» **Task details**: Copy the records below exactly, leaving out every picture.

(Source data)
┌──

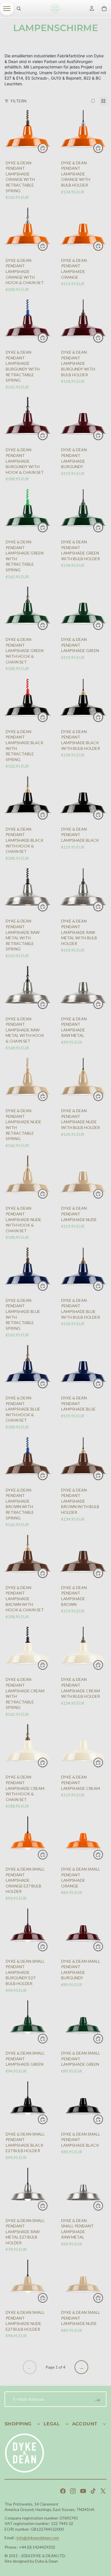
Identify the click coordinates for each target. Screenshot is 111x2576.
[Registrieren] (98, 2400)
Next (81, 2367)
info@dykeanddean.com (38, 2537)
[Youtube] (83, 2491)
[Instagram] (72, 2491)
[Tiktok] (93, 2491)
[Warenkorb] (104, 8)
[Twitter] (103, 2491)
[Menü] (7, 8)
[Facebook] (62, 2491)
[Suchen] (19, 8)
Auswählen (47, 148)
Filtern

└──

» **Solved problem**:
Identify the click coordinates for each target. Screenshot is 111x2576.
[Registrieren] (98, 2400)
Next (81, 2367)
info@dykeanddean.com (38, 2537)
[Youtube] (83, 2491)
[Instagram] (72, 2491)
[Tiktok] (93, 2491)
[Warenkorb] (104, 8)
[Twitter] (103, 2491)
[Menü] (7, 8)
[Facebook] (62, 2491)
[Suchen] (19, 8)
Auswählen (47, 148)
Filtern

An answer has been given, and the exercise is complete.